The consumer price index (CPI) for the month dropped 0.3% year-on-year, the National Bureau of Statistics (NBS) said on Wednesday, a slightly slower fall than the median estimate for a 0.4% decrease in a Reuters poll. It was the first year-on-year decline since February 2021. CPI was unchanged in June.

The producer price index (PPI) fell for a 10th consecutive month, down 4.4% from a year earlier after a 5.4% drop the previous month. That compared with a forecast for a 4.1% fall.

China’s economic recovery slowed after a brisk start in the first quarter, as demand at home and abroad weakened. Authorities have rolled out a flurry of policy measures to support the economy, with more steps expected.

“Both CPI and PPI in year-on-year terms fell into negative territory and confirmed economic deflation,” said Xing Zhaopeng, senior China strategist at ANZ.
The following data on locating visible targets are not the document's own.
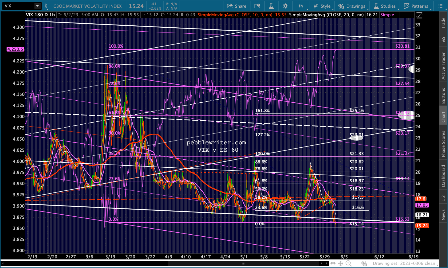Click the Share button
The image size is (448, 268).
coord(237,6)
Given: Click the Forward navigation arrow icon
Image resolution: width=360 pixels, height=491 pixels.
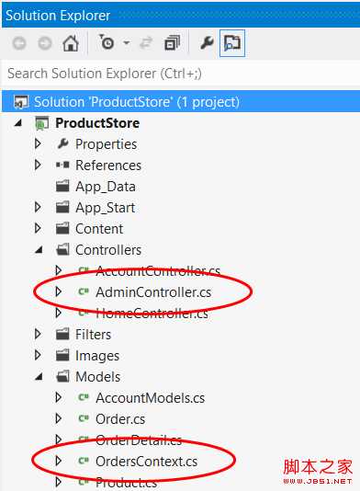Looking at the screenshot, I should (x=45, y=43).
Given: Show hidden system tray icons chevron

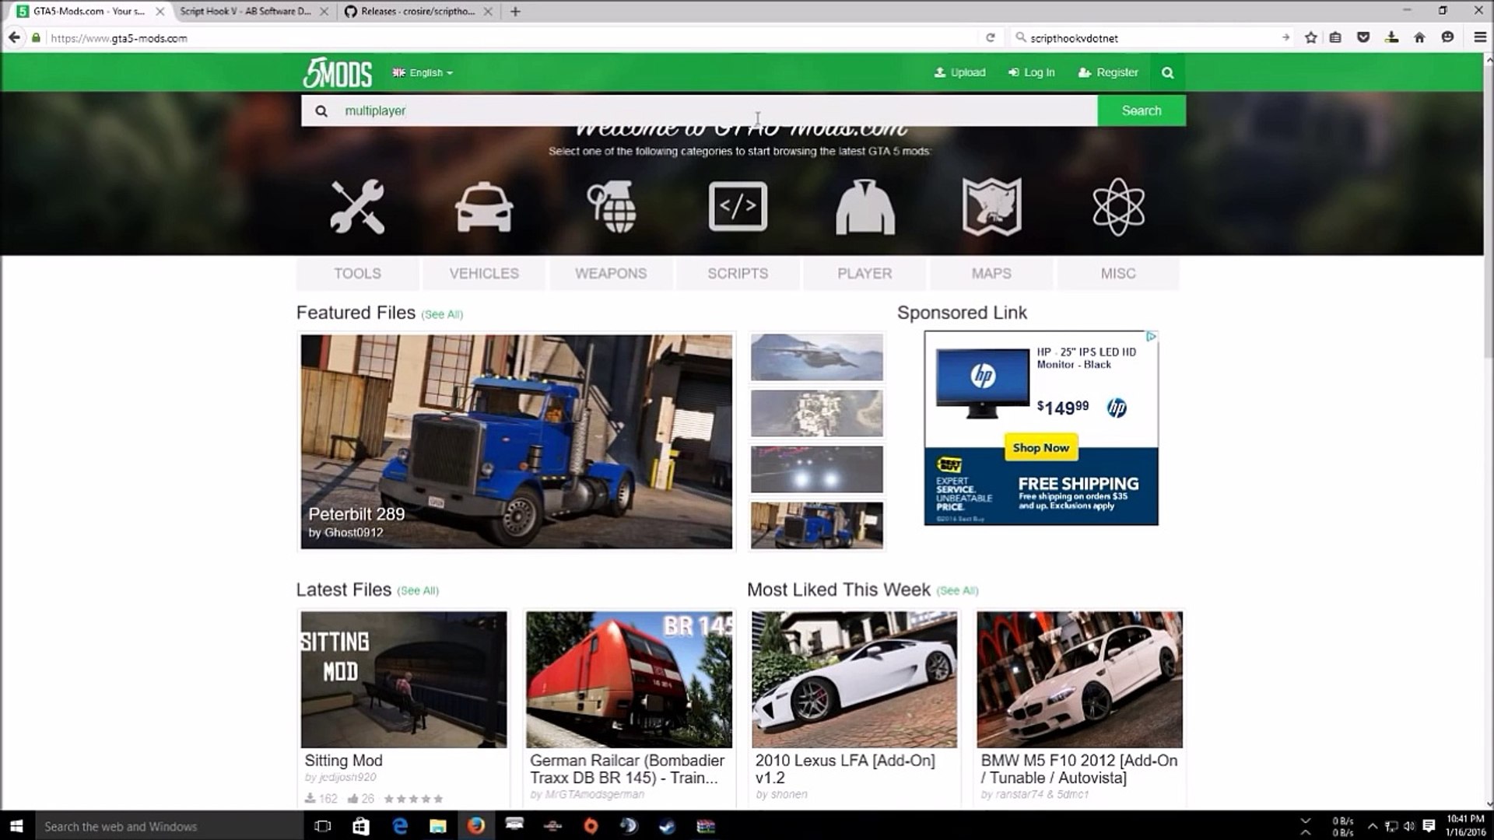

Xing expected the CPI to hover around 0 in the second half of the year, saying “it would be hard to manoeuvre monetary policy. The Politburo meeting called for a stable yuan exchange rate, which would conflict with monetary easing.”

Asian shares were on the defensive on Wednesday as the Chinese price data confirmed its economic recovery economy was losing steam.

China’s stock- bluechip CSI300 Index and the Shanghai Composite Index both declined after the figures.

“Markets needs to see more actionable support measures from the Chinese authorities to stay upbeat,” said Frances Cheung, rates strategist at OCBC Bank in Singapore.

“While there is room for some mild monetary policy easing, the onus is on the fiscal side. Otherwise, economic data showing some growth improvement is required, which is not coming through yet.”


The figures come amid mounting fears China is entering an era of much slower economic growth akin to the period of Japan’s “lost decades” since the 1990s, which saw consumer prices and wages stagnate for a generation.

China’s anaemic prices contrast sharply with the crippling inflation most other major economies have seen, which forced central banks elsewhere to rapidly raise interest rates.

However, there are also signs global inflation may be peaking and in some cases reversing with prices in Brazil sharply slowing, raising the sudden prospects of an interest rate cut in the world’s 10th largest economy.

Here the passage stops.